BEGIN

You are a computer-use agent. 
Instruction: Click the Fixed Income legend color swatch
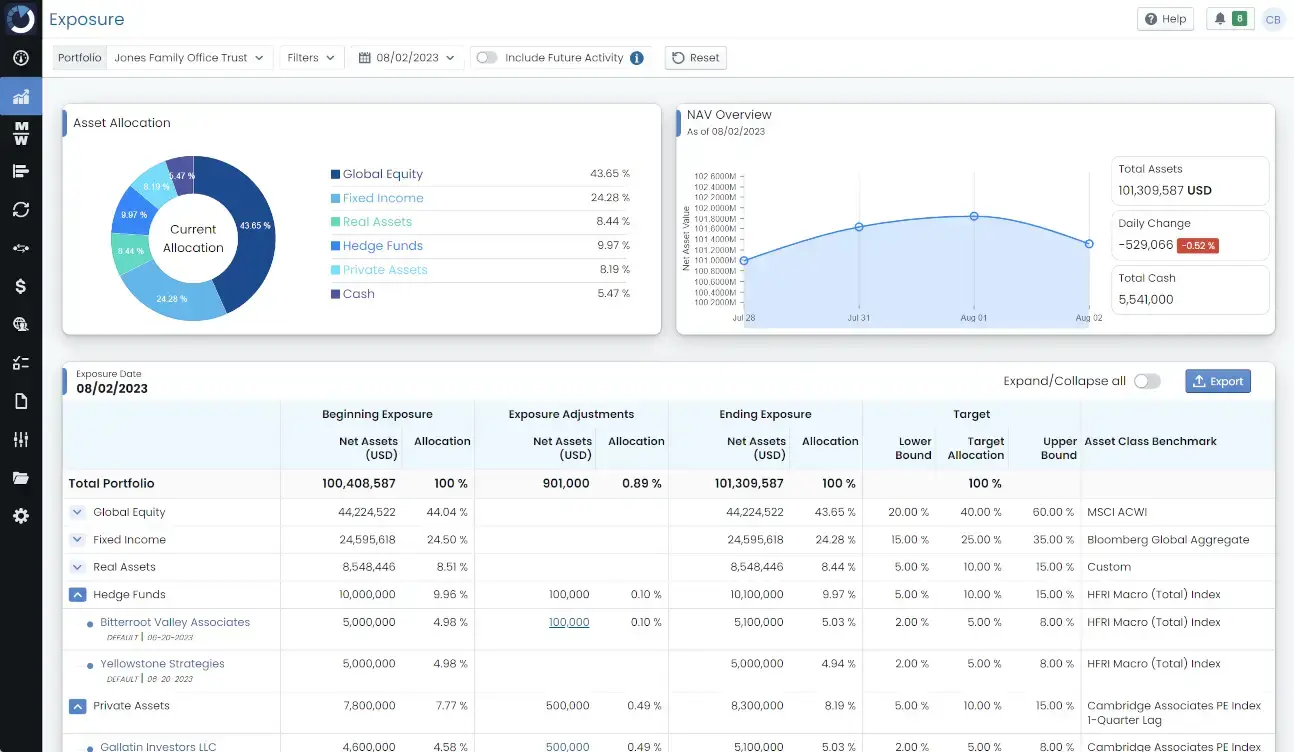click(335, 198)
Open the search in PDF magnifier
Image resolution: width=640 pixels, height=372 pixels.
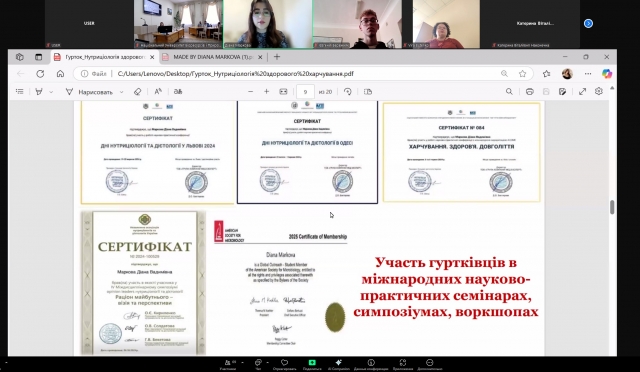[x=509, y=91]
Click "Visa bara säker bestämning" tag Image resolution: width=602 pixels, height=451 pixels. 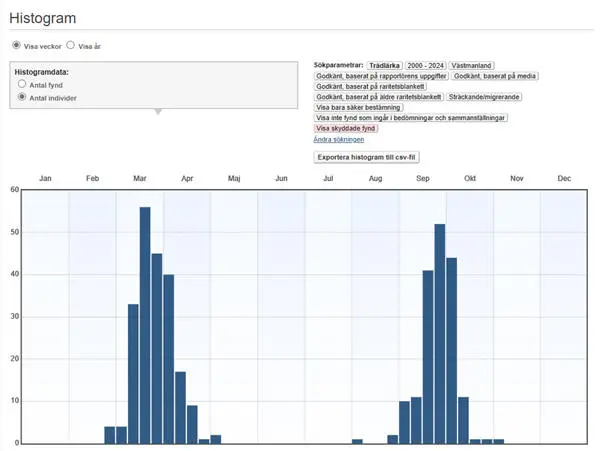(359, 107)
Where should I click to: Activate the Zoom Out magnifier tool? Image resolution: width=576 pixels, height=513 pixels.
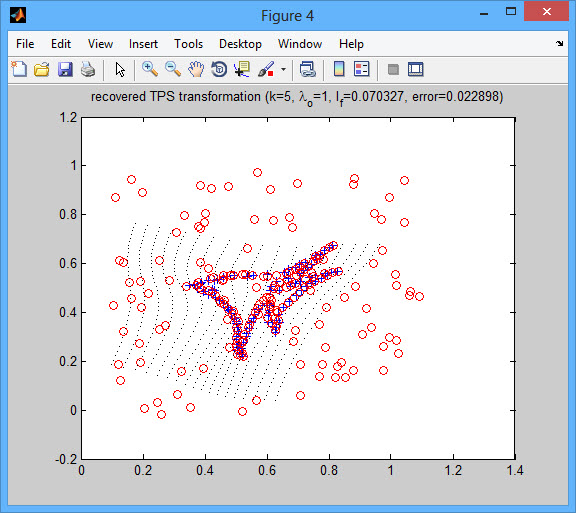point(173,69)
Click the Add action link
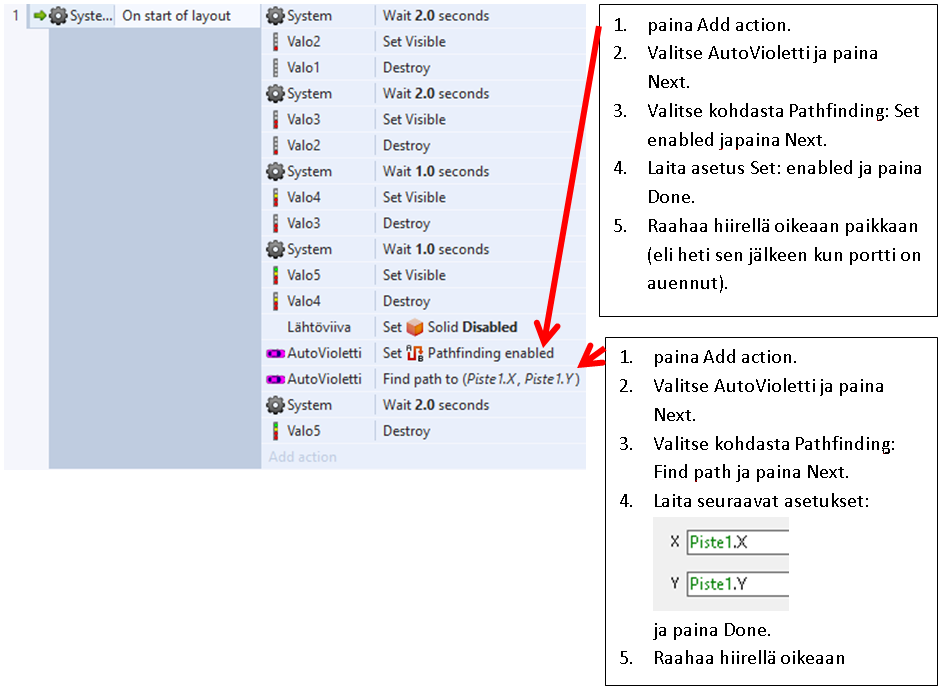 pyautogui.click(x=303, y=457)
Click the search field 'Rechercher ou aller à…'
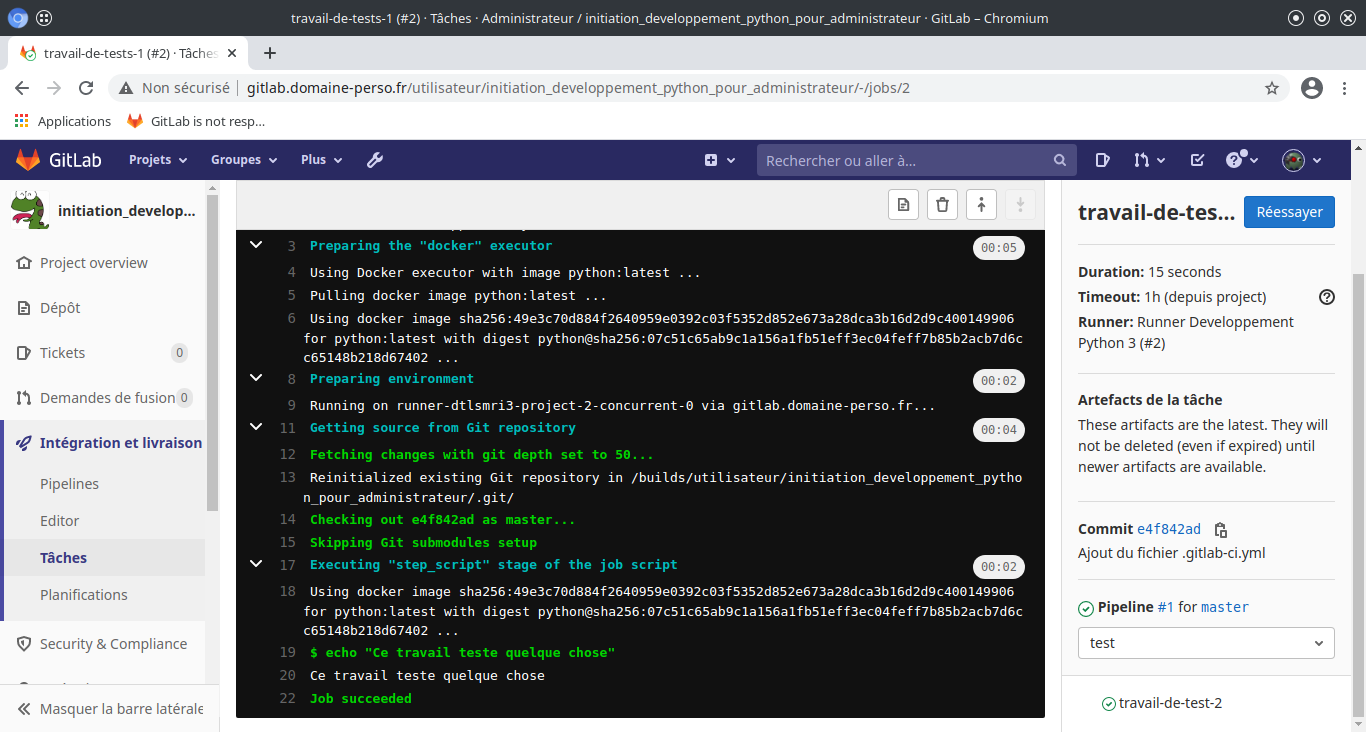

END

### What is needed
Which lines of the records above contain the word "search"? Show each of them.

### Finished exercise
Open the search in PDF magnifier
Click the search field 'Rechercher ou aller à…'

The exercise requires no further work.